• [How to complete this task]:
Your task is to transcribe the records exactly, skipping every image.

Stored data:
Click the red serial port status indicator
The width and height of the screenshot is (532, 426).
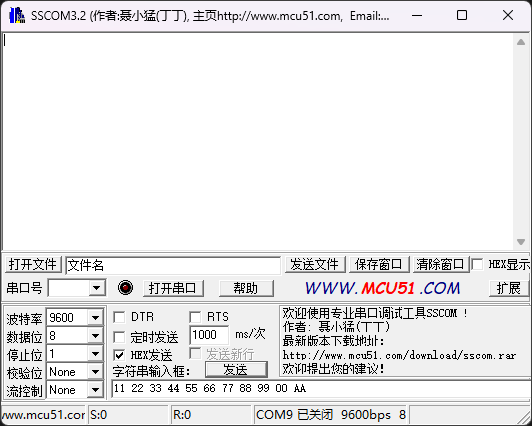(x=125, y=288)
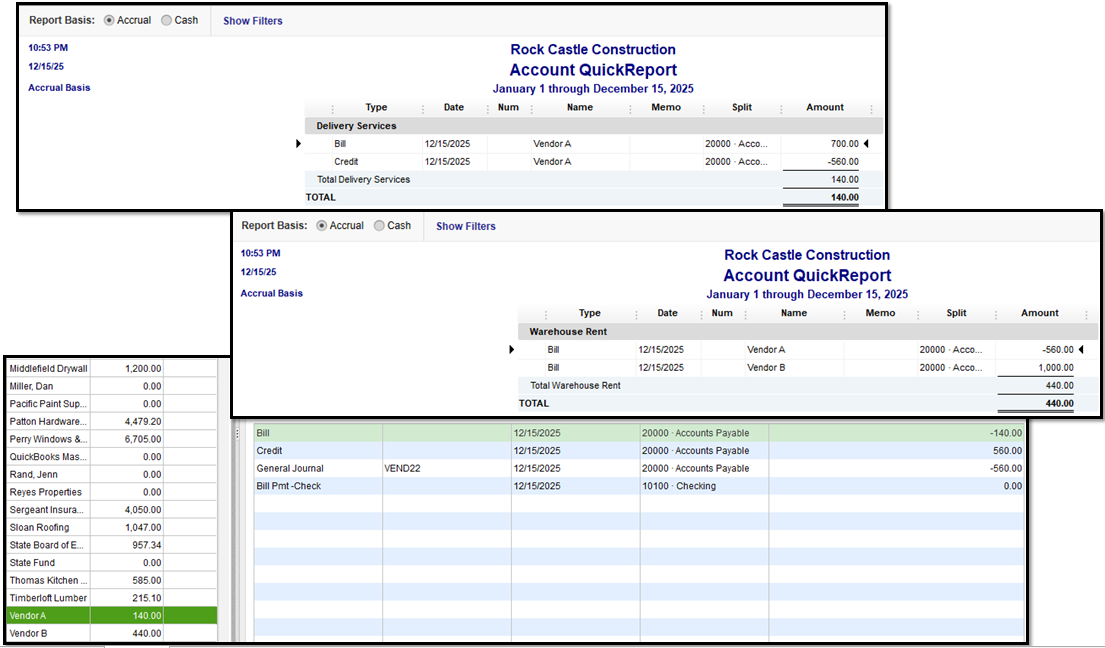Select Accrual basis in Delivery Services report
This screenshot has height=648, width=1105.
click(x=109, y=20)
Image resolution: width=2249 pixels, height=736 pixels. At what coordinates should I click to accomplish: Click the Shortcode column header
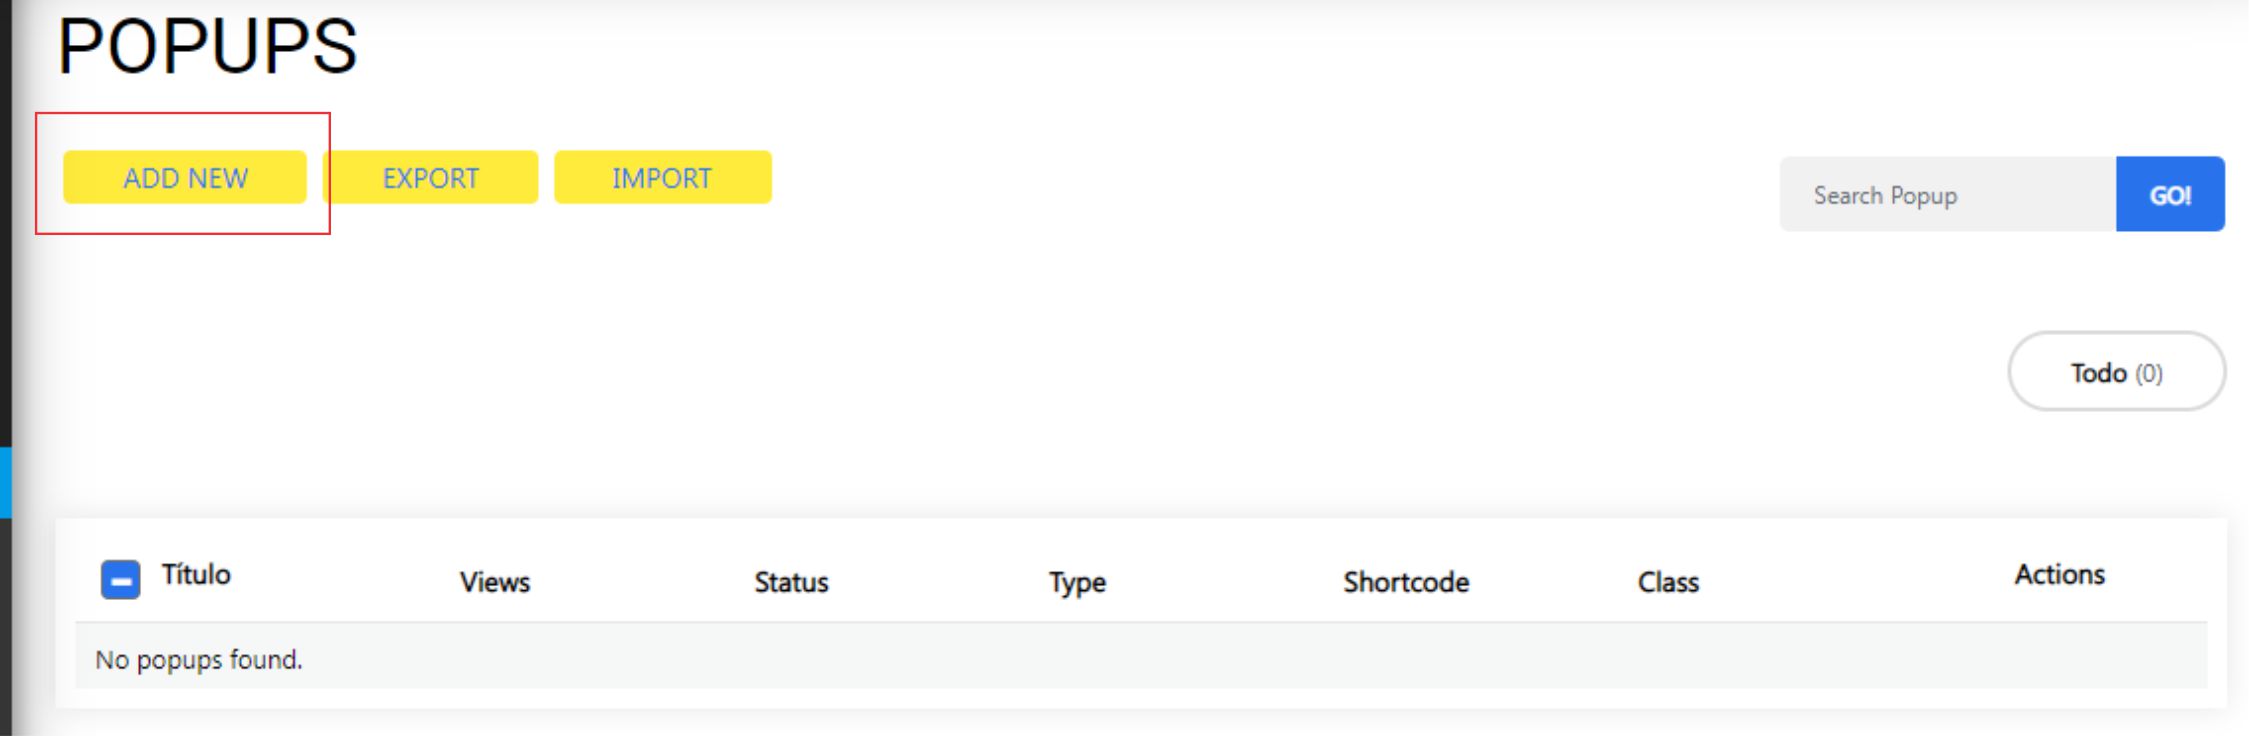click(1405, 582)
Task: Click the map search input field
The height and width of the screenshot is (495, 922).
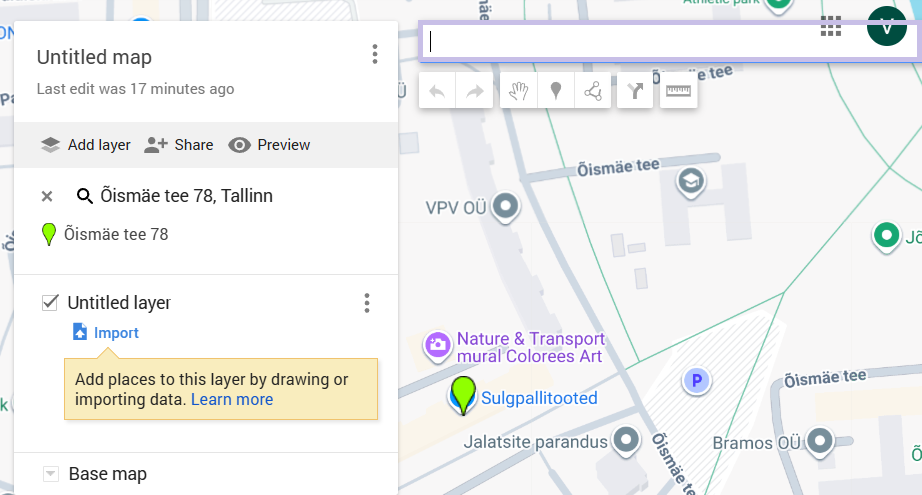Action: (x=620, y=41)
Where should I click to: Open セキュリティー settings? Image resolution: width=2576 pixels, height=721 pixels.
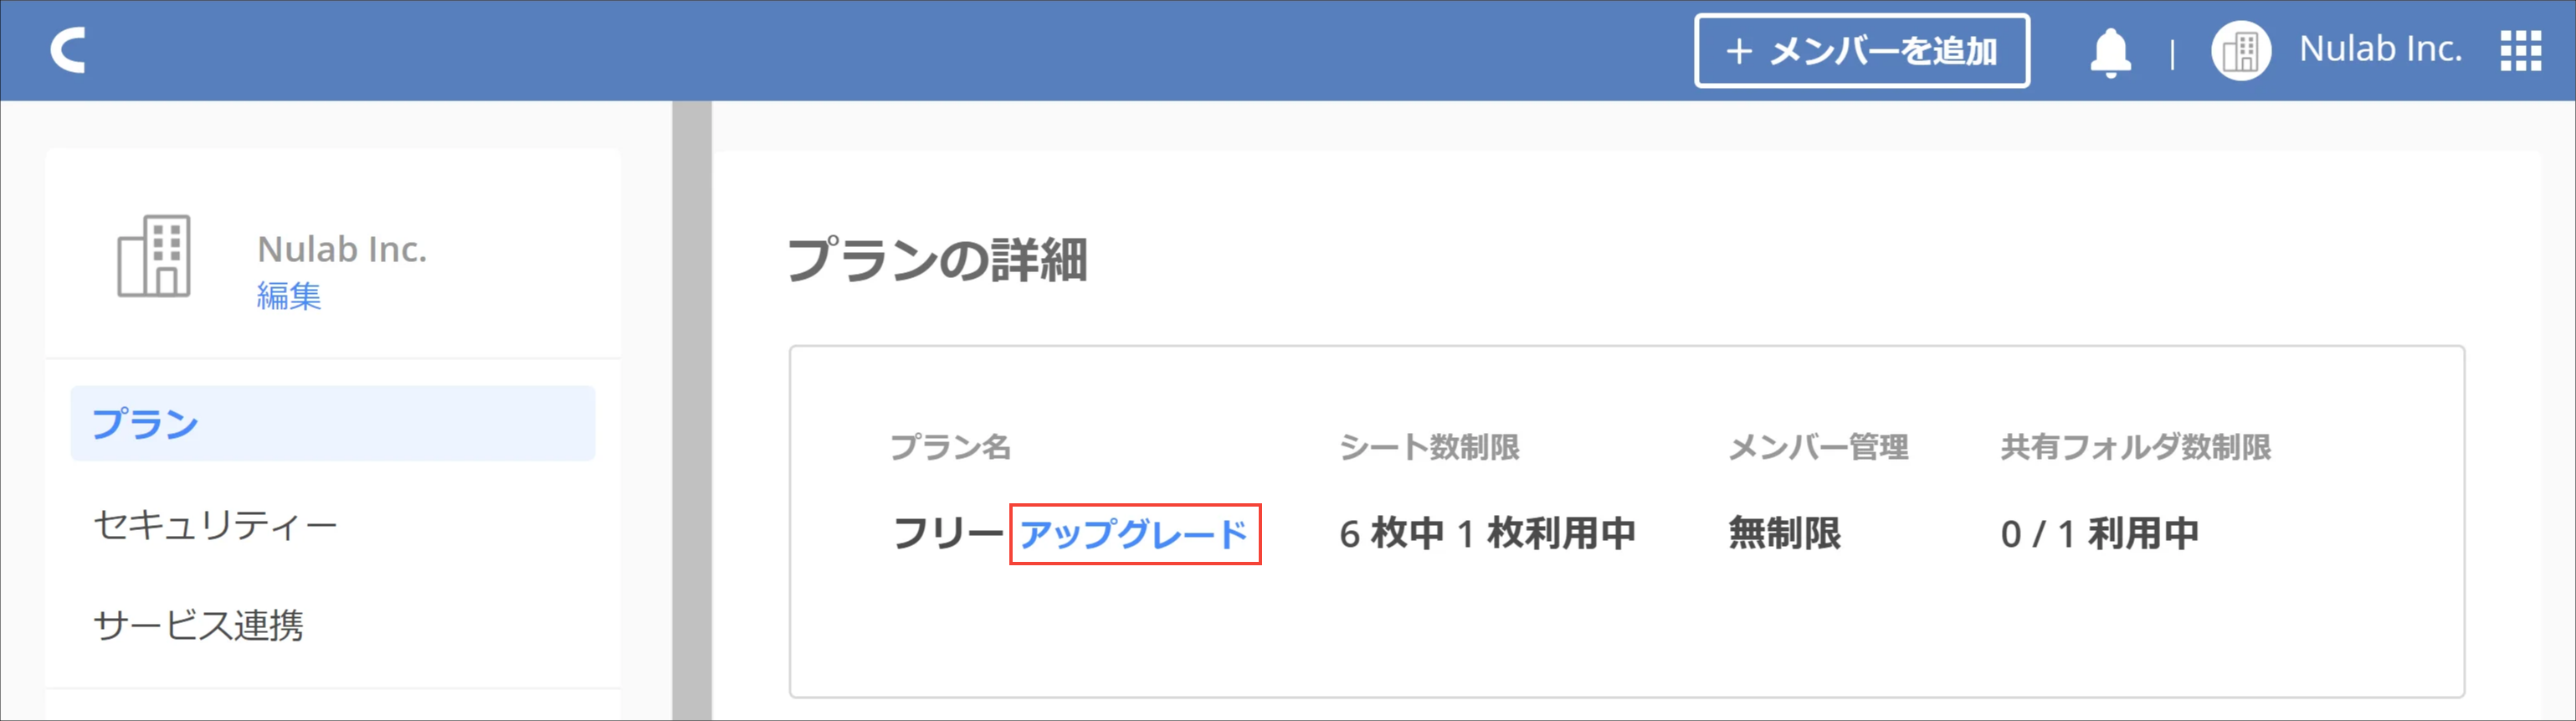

• [Answer to this exercise]:
Click the red serial port status indicator
The width and height of the screenshot is (532, 426).
(x=125, y=288)
Select Accrual basis in Delivery Services report
This screenshot has height=648, width=1105.
click(x=109, y=20)
Image resolution: width=2249 pixels, height=736 pixels. At what coordinates should I click to accomplish: Click the Shortcode column header
click(1405, 582)
Task: Click the map search input field
The height and width of the screenshot is (495, 922).
Action: (x=620, y=41)
Where should I click to: Open セキュリティー settings? Image resolution: width=2576 pixels, height=721 pixels.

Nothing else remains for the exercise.